This is a Bear Market Rally
That’s the way I’m calling it. I did take a little off the table, using the opportunity to liquidate and roll-over an IRA. This is actually a divergence for me, because in a sense I usually try to bet against my predictions, perferring age-old rules of investing. The Talmud says “1/3 in real estate, 1/3 in business, 1/3 in cash.” Wall Street, in its saner moments, says “your age in bonds.” Interpreting the Talmud’s “business” to be a portfolio … that reduces to 1/6th net-worth in stocks and 1/6th in bonds for a 50 year old. I’m under-allocated in stocks and real-estate by those rules. So I’ll have to start measured investments back into stocks, probably using some sort of automated rule (Dollar Cost Averaging or Value Averaging) starting in November or so. After all, another old rule is “Sell in May, go away.”

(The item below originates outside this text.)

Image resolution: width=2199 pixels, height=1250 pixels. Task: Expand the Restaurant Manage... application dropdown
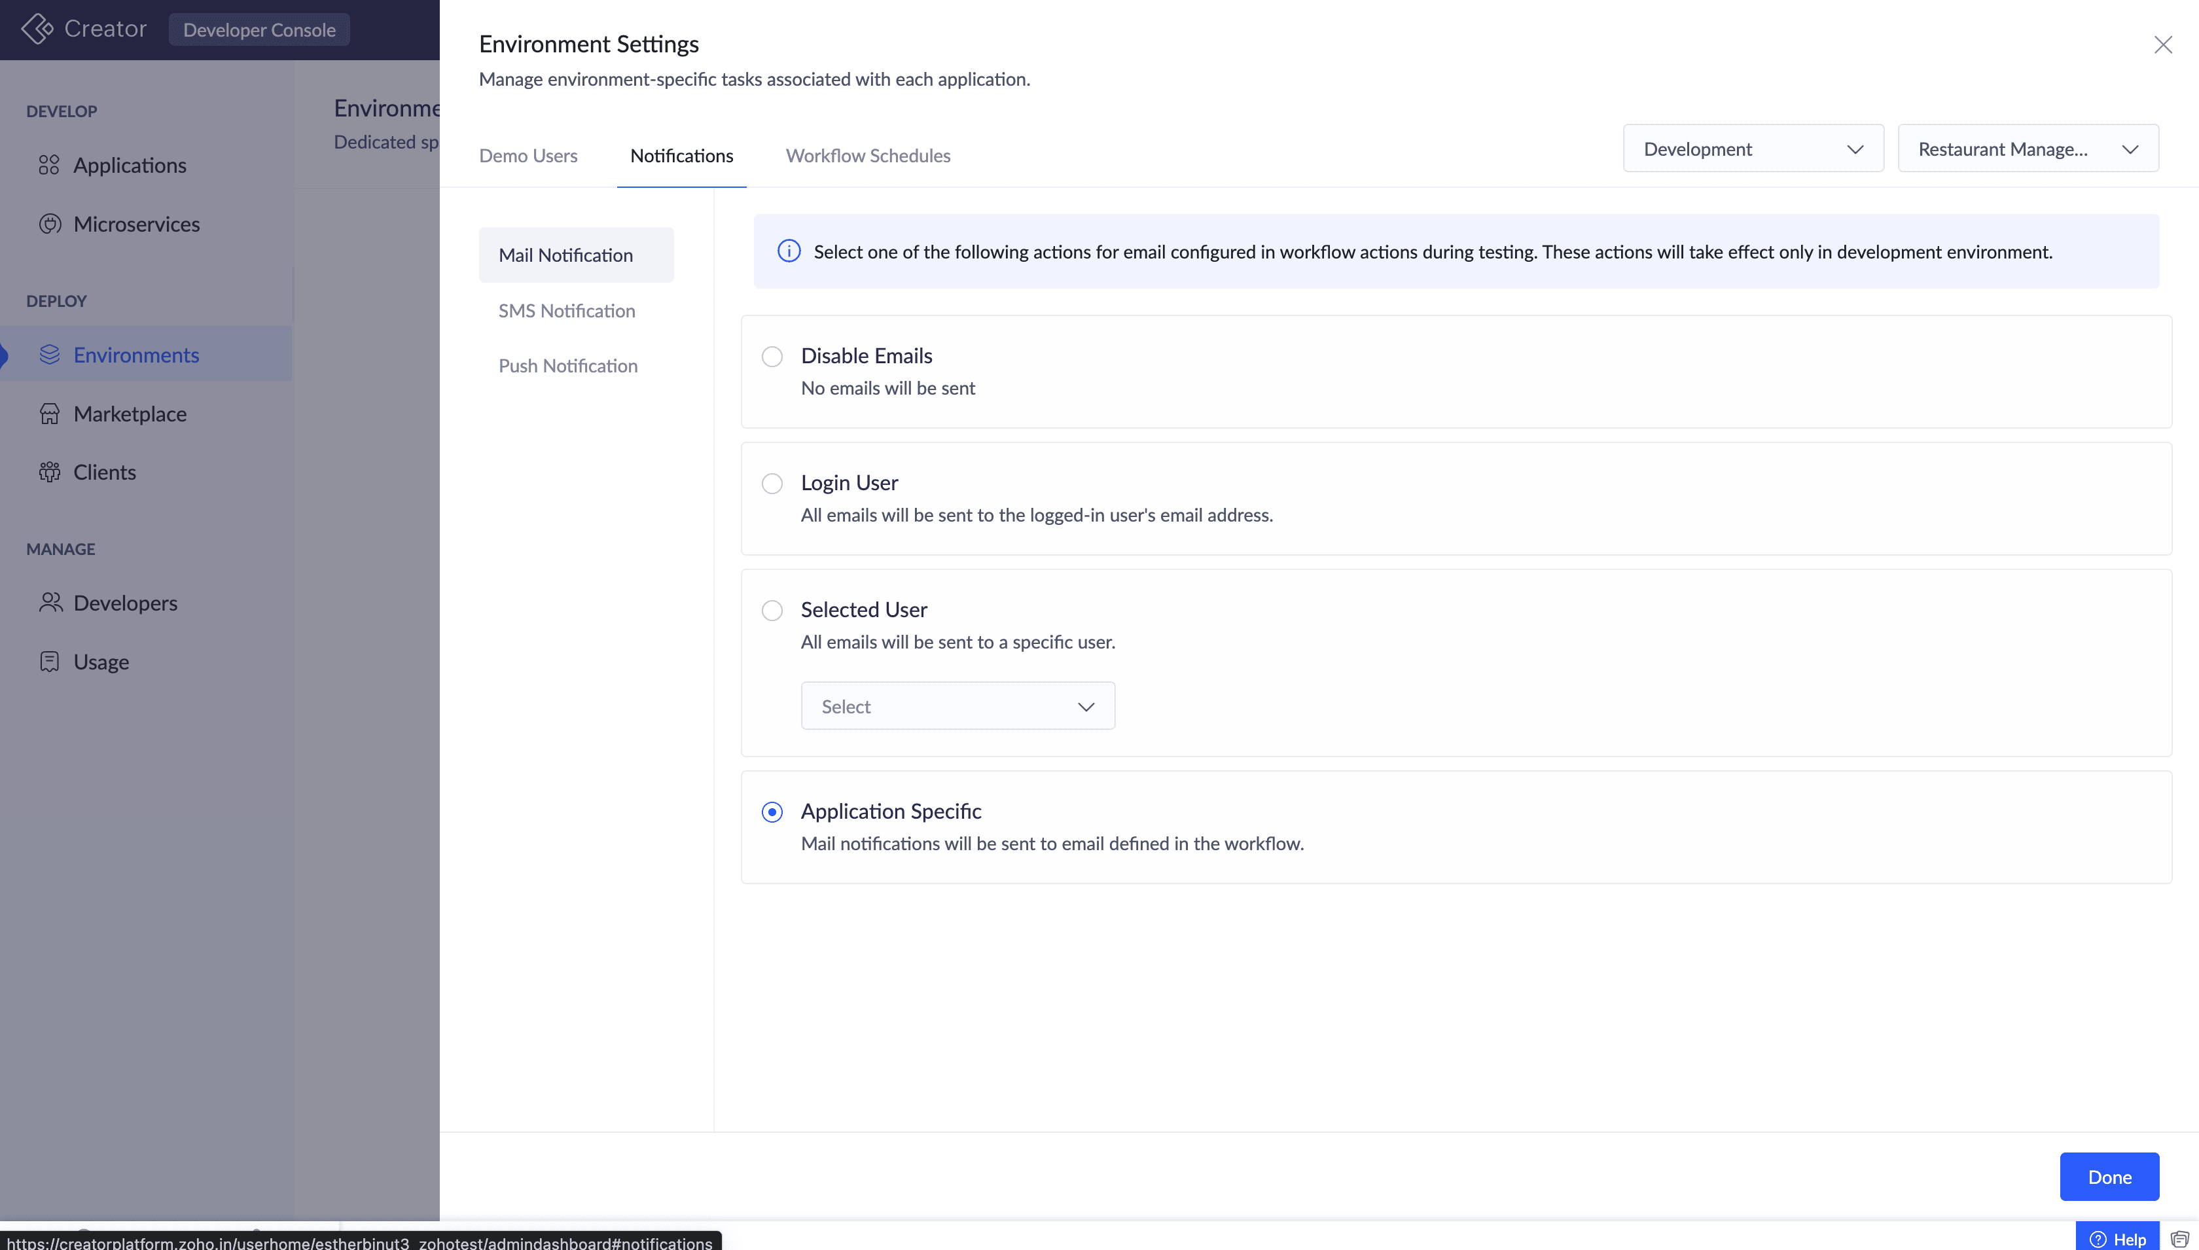(2027, 149)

Supporting my logic, some guy at the Financial Times:
Bear markets typically end with a whimper rather than a bang, casting doubt on the latest recovery according to Hussman Econometrics, which analysed numerous US market bottoms and bear market rallies. With the exception of the 1987 crash, the month before the lowest point of a downturn saw a gradual descent. By contrast, bear market rallies were preceded by steeper declines and had sharper rebounds. Another characteristic of bear market rallies has been modest volume on the rebound compared to the decline. The current recovery fits the pattern of bear market rallies in terms of volume and the āVā shape of the trough. Analysts at Bespoke Investment Group noted that there have been only seven other periods in the past 110 years with rallies of similar magnitude for the Dow. Three preceded the Great Depression, three came during the Depression and one in 1982.
I hope I’m not filtering by confirmation bias too terribly. This is what I expected of the rally, and I really think that investors should be more fickle, more interested in abandoning their predictions that supporting them.